All of these components are essential and interrelated.
• Foundational supplements as described in the chapter “Supplementary Measures”:
PGX: 1.5 to 5 g before meals
Chromium: 200 to 400 mcg per day
Medium-chain triglycerides (optional): up to 1 to 2 tbsp per day
5-HTP: for the first two weeks, 50 to 100 mg 20 minutes before meals; after two weeks, if weight loss has been less than 1 lb per week, double the dosage, to a maximum of 300 mg (high dosages can cause nausea, but this symptom disappears after six weeks of use)

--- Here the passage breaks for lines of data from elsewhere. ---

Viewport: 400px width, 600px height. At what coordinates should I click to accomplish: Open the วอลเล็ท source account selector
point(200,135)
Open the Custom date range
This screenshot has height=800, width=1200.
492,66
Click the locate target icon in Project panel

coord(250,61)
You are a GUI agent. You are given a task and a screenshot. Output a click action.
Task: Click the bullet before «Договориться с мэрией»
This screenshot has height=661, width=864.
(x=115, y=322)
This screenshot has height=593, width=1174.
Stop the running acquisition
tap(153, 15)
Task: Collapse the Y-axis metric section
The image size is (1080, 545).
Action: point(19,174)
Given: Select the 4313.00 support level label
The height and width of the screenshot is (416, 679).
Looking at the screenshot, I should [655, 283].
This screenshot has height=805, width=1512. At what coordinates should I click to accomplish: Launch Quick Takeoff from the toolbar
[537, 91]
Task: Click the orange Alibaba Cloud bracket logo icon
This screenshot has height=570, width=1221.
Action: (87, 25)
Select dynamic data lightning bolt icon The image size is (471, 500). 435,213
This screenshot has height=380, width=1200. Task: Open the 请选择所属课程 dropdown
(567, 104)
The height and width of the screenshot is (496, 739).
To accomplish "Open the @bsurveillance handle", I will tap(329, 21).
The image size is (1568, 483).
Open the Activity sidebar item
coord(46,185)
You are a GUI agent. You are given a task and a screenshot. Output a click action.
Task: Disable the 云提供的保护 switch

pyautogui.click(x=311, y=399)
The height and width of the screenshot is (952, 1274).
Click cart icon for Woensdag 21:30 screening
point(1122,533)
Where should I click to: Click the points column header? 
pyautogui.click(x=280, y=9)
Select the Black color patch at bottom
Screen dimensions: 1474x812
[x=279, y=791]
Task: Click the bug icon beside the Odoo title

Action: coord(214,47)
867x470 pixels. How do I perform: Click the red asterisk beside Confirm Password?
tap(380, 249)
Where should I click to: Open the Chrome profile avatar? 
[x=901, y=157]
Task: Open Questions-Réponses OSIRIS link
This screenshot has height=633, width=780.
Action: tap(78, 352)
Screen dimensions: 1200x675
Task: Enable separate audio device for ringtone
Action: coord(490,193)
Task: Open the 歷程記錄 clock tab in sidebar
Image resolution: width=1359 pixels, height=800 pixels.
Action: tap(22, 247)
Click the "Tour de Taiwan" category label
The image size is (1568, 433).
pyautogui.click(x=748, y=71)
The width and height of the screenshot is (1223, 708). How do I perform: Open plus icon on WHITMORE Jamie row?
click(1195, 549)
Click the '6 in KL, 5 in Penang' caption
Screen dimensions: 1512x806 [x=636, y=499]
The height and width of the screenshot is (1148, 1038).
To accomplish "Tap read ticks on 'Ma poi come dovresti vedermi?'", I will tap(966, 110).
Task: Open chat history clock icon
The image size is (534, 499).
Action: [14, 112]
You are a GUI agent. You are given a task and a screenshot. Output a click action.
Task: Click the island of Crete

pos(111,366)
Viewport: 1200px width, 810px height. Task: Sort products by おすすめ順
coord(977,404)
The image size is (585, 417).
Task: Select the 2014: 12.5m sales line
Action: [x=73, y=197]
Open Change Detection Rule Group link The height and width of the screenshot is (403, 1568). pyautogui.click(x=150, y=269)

• Hydroxycitrate (from G. cambogia): 1,500 mg three times per day
In another study, researchers compared single meals of 400 calories composed entirely of MCTs or LCTs.75 The thermic effect of MCTs over six hours was three times greater than that of LCTs. In addition, while the LCTs elevated blood fat levels by 68%, MCTs had no effect on the blood fat level. Researchers concluded that substituting MCTs for LCTs would produce weight loss as long as the calorie level remained the same.
In order to gain the benefit from MCTs, a diet must remain low in LCTs. MCTs (or coconut oil) can be used as an oil for salad dressing or as a bread spread, or simply taken as a supplement. A good dosage recommendation for MCTs is 1 to 2 tbsp a day.